This suggests that what led Obama to a strongly partisan course of leadership was not solely the dictates of ideology or the goad of high ambition, but a persisting reality in recent American politics. Polls show a strong predilection among the increasingly decisive independent voters for less intense partisanship, an ideological Middle Way. But the political class tends to favor the ideologically skewed and intensely partisan stances that their party cores prefer. Republican strategist Alex Castellanos observed: "Obama has tried so hard not to be George Bush and [the early] Bill Clinton, and yet he is becoming exactly that."

Doubts about where Obama sought to lead the country merged with doubts as to the efficacy of his leadership style. The impression grew that he was drawing down on his stock of public goodwill by the frequency of his exposure and the repetitiveness of his public persona: mildly hectoring, more than a little professorial. Peggy Noonan observed: "He never seems to be leveling, only talking."

His reliance on a teleprompter became a source of ridicule. The satirical magazine The Onion reported a crisis in the Obama household: a teleprompter failure while he was lecturing one of his daughters during the family's Sunday dinner. Satire morphed into reality when two months later it emerged that Obama had used the device in a talk to elementary school children.


Obama's reiterated commitment to systemic, foundational change and his readiness to let Congress tend to the legislative nuts and bolts while he devoted himself to didactic instruction of the masses is reminiscent of Carter. Even more, it summons up the shade of Woodrow Wilson. Like Wilson, Obama is most comfortable in an instructive mode. He gave 263 speeches in the first 233 days of his presidency, including 122 on health care reform — whose difficulties he blamed in part on his failure to sufficiently convey the bill's virtues. FDR gave only four fireside chats in 1933 and twenty-seven over the course of his twelve years in office.

Obama shied away from give-and-take with reporters, as media obeisance began to fade. From July 2009 to well into 2010, he held no formal press conferences. FDR had almost a thousand of them in his long presidency.

By early 2010 it appeared that the efficacy of the Obama leadership style was wearing a bit thin. His less-than-successful Olympics and global warming visits to Copenhagen, and most of all the frustrations attendant on his health care initiative, led the White House in February to announce a revamping of its communications strategy: to respond more quickly to his political opponents, to focus more intensely on his call for "change," to use his time more effectively. But changes in message or personnel were conspicuously absent; Obama displayed a Wilsonian stubbornness. Finally, in the March 2010 health care victory, his governing style — summed up by New York Times columnist David Brooks as half Harvard Economics department, half Boss Daley — chalked up a major success.


PRESIDENT AND CONGRESS

An early analysis of Obama's prospects warned: "[he] must avoid forms of administrative aggrandizement that alienate citizens from government, and ... must forego leadership strategies that threaten the independence and integrity of the party apparatus." On the first count, his record so far has been decidedly mixed. On the second, it has been decidedly successful.

The most conspicuous measure for evaluating Obama's leadership is his success in getting Congress to enact his legislative program. Even when one party controls both branches, this is by no means inevitable. The message taught by history is clear. While the Democrats had substantial majorities of about eighty in the House and up to twenty in the Senate, the record of the past suggests that party predominance is a thin reed on which to rest the success of his program.

# ENTRIES SUPPLIED
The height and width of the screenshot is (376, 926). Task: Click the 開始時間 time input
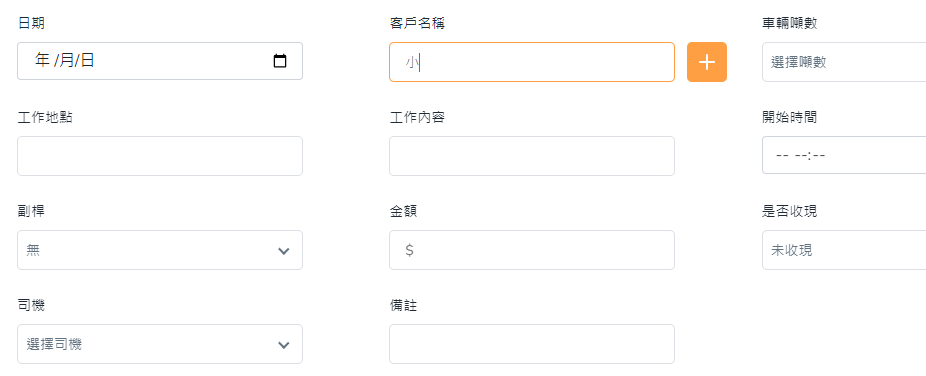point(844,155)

...

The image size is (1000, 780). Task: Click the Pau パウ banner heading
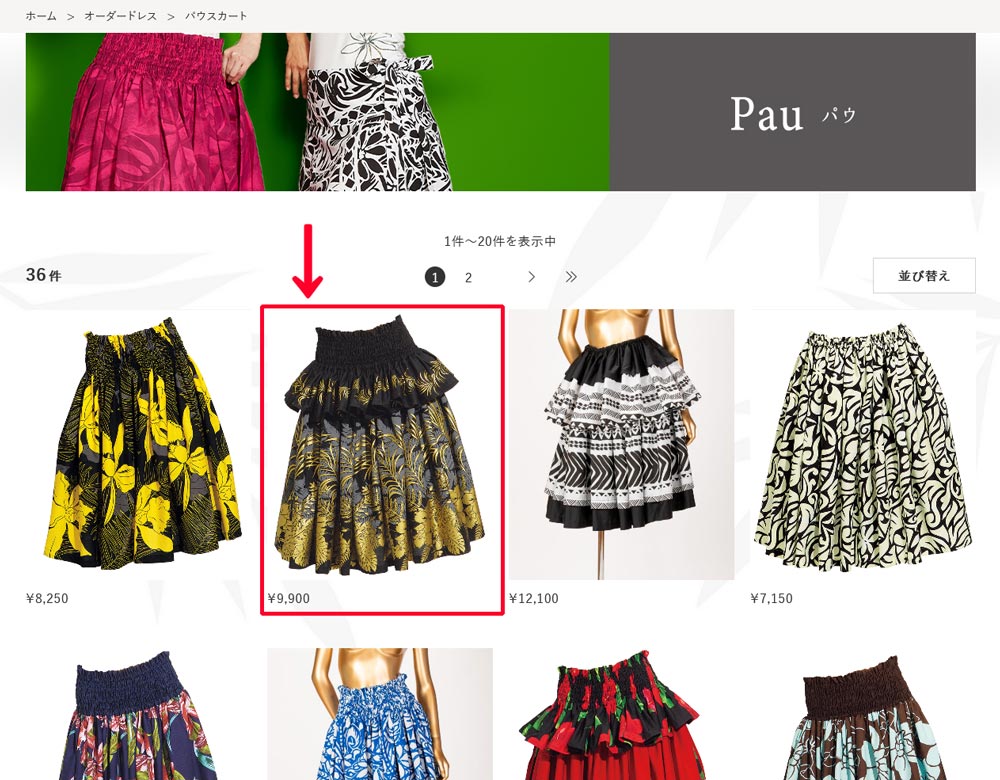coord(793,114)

# TASK DIRECTIONS
Reproduce word for word the part of the passage on Obama's leadership that begins at "Obama's reiterated commitment" and stops after "years in office.".

# RESPONSE TO THIS TASK
Obama's reiterated commitment to systemic, foundational change and his readiness to let Congress tend to the legislative nuts and bolts while he devoted himself to didactic instruction of the masses is reminiscent of Carter. Even more, it summons up the shade of Woodrow Wilson. Like Wilson, Obama is most comfortable in an instructive mode. He gave 263 speeches in the first 233 days of his presidency, including 122 on health care reform — whose difficulties he blamed in part on his failure to sufficiently convey the bill's virtues. FDR gave only four fireside chats in 1933 and twenty-seven over the course of his twelve years in office.